Currently, the dominant approach relies on traffic police manually directing vehicles at intersections. While useful, this method cannot address congestion sources occurring between junctions, particularly around public transport stops and commercial zones.
Key Controllable Drivers of Congestion
Public Buses Stopping Outside Designated Bays
Minibuses frequently stop in active traffic lanes rather than within designated stops, effectively reducing the number of usable lanes. When this occurs at multiple stops along a corridor, queues form rapidly.
Strict enforcement of stopping only within official bays could restore traffic flow without major infrastructure spending.

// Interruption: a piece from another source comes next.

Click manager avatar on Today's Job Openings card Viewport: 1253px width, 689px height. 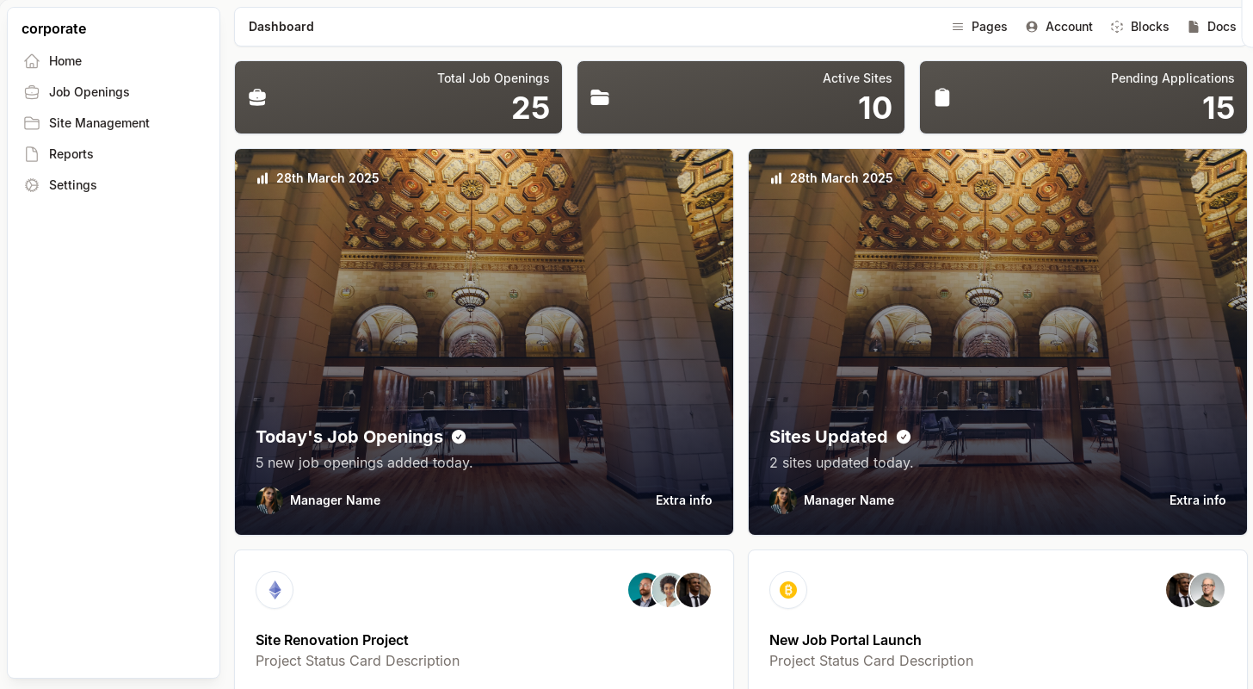[x=269, y=500]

Motorcycles and Three-Wheelers Occupying Bus Stops
Motorcycles and three-wheelers often park inside bus bays while waiting for passengers. This forces buses to load and unload in traffic lanes, narrowing road capacity and disrupting flow.
Designating separate staging areas for these vehicles near, but not inside, bus stops would deliver immediate efficiency gains.

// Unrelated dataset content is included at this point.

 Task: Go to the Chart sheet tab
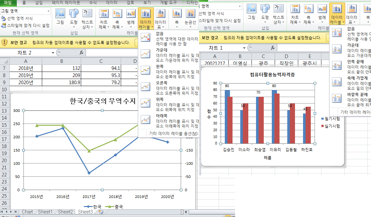[27, 212]
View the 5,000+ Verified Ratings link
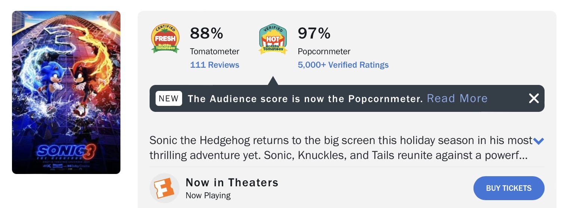Viewport: 567px width, 208px height. click(343, 65)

Informal Trading Within Passenger Areas
Vendors frequently occupy waiting areas at transport stops, pushing passengers into the roadway. Buses then pull further into traffic to pick up passengers, increasing safety risks and congestion.
Protecting stop areas as transport infrastructure rather than commercial space is essential for system efficiency.
Unregulated Passenger Pick-Up and Drop-Off
Stopping anywhere along major corridors to load or unload passengers is a major daily source of gridlock on roads such as Morogoro, Kilwa, and Ali Hassan Mwinyi.
Consistent enforcement of designated stopping points would significantly improve throughput.
Speed Restrictions and Physical Barriers
In some corridors, very low speed limits and excessive speed bumps reduce vehicle throughput. Where safety conditions permit, optimizing speed management could increase road efficiency without building new capacity.
Such adjustments should be paired with safer pedestrian infrastructure, including signalized crossings and grade-separated walkways.
Incomplete Integration of Mass Transit Infrastructure
Bus rapid transit systems have expanded passenger capacity, but in several locations pedestrian crossings near stations force vehicles to stop repeatedly, generating queues that propagate along the corridor.
Future planning should integrate transit systems with safe pedestrian crossings to maintain continuous traffic flow.
The Most Cost-Effective Solution: Manage What Already Exists
Dar es Salaam could reduce a large share of congestion without large capital projects. Stronger enforcement, better coordination among agencies, and disciplined management of road use would unlock latent capacity within existing infrastructure.
Reducing congestion would deliver immediate economic gains:
- Higher workforce productivity
- Lower logistics and operating costs
- Reduced national fuel consumption
- Improved urban air quality and health outcomes
- Greater competitiveness as a regional business hub
Bottom Line
Road space in Dar es Salaam is a high-value economic asset. Poor management converts that asset into a source of losses rather than growth.
From an Uchumi360 perspective, the fastest and most impactful intervention is not only to build more roads, but to ensure current infrastructure operates at maximum efficiency. As the city continues to expand rapidly, its ability to manage mobility systems will determine whether Dar es Salaam strengthens or constrains Tanzania’s economic trajectory.